S31 From laboratory to wings: Biobased production of farnesene
Monday, July 25, 2016: 3:00 PM
Bayside B/C, 4th Fl (Sheraton New Orleans)
C. Thakker* and O. Rolland, Total New Energies USA, Inc., Emeryville, CA; P. Hill, J. Leng, C.L. Liu, D. Pitera, A. Murarka, E. Porcel and R. Dahl, Amyris Inc., Emeryville, CA
The strategic partnership between Total and Amyris aims to produce biomolecules for renewable fuels and chemicals, and in particular for blending with Diesel and Jet Fuel. Large scale production and commercialization of the flagship molecule farnesene (Biofene®) began in 2012 at Amyris’s production plant in Brazil. Farnesene has many potential applications as a renewable feedstock for diesel fuel, polymers, and cosmetics. Farnesene upon hydrogenation forms farnesane that can be mixed directly into diesel or jet fuels without requiring any engine modifications and is certified under ASTM D7566 as Jet A/A1.
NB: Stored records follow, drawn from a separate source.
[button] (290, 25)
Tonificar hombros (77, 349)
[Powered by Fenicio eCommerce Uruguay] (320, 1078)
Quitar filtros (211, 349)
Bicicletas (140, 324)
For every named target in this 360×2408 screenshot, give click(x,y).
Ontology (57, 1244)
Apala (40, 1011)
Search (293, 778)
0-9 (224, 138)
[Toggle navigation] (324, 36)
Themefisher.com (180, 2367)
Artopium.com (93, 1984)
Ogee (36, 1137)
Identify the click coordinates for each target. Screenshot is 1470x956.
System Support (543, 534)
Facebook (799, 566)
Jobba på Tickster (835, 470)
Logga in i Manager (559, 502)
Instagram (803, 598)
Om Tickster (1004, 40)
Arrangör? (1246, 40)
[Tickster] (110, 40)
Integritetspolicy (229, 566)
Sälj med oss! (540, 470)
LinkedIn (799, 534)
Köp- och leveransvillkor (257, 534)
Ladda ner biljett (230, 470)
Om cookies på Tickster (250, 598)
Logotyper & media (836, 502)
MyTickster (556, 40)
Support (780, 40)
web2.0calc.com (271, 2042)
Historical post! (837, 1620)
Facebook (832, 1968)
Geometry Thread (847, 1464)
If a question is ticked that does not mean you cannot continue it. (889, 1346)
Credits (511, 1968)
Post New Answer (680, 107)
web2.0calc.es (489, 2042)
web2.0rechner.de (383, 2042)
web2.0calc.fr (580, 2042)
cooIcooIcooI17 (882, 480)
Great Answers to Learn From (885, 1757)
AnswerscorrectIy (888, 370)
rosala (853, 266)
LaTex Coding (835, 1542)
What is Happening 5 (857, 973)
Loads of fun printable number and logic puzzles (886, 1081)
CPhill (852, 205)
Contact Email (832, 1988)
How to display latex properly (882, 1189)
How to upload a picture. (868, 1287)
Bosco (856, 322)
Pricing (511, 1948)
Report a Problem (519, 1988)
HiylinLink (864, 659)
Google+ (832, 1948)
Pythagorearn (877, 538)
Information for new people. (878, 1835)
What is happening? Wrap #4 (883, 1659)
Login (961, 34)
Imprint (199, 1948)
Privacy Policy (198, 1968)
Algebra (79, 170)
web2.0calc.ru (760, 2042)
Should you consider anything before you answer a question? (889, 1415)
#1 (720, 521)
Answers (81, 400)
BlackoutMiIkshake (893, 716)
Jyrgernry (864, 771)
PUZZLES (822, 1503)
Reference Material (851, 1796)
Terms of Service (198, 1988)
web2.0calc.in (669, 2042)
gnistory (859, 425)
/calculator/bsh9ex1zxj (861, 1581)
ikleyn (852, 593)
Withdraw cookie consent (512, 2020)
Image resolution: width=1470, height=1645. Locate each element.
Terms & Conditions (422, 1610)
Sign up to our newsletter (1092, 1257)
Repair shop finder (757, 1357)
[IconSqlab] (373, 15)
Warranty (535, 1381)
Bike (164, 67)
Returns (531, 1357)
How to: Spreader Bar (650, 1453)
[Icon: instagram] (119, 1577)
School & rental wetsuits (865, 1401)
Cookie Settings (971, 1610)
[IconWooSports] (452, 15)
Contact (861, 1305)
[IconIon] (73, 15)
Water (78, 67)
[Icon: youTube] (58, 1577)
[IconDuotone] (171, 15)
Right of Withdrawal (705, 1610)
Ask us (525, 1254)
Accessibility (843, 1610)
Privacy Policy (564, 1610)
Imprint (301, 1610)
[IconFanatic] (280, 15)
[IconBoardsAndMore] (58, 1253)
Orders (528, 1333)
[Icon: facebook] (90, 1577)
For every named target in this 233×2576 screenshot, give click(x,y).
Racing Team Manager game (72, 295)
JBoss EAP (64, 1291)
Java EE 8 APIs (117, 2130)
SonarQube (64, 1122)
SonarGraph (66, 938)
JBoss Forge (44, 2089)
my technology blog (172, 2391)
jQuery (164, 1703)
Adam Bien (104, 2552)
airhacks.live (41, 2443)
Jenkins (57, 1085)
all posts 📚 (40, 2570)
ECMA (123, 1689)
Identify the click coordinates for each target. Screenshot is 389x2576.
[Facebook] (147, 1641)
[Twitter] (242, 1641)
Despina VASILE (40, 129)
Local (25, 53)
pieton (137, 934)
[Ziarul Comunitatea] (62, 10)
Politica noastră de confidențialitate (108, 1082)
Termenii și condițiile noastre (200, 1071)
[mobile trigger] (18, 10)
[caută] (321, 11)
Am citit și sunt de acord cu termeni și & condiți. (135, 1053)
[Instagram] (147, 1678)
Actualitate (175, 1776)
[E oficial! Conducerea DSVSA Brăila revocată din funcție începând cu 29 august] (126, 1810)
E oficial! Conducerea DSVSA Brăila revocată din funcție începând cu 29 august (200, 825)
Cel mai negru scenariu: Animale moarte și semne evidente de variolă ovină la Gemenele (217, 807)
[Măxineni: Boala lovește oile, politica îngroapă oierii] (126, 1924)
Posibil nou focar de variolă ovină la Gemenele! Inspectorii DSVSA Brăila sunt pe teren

Amyris employs a multi-stage scale-up approach to progress from laboratory scale (0.5-2L) to commercial production scale of 200 m3 bubble column reactors. We continuously improve the quality of our scale down model by carefully controlling critical parameters for scale up success and infrequently checking harder to implement aspects. This give us confidence that our strains will scale effectively and ensure that our development efforts to improve strains will be well spent. For example, we routinely experiment with various parameters using our scale down model in order to mimic production conditions such as temperature, raw materials, OTR, feeding strategy, foaming, and typical industrial variabilities to continuously improve scale down model and lab scale screening process. Our scale-down model can successfully predict performance at the 200 m3 scale and we have implemented simplified cost models to compare the production cost impact of strains or process modifications. In this presentation, some of these scale up aspects will be discussed.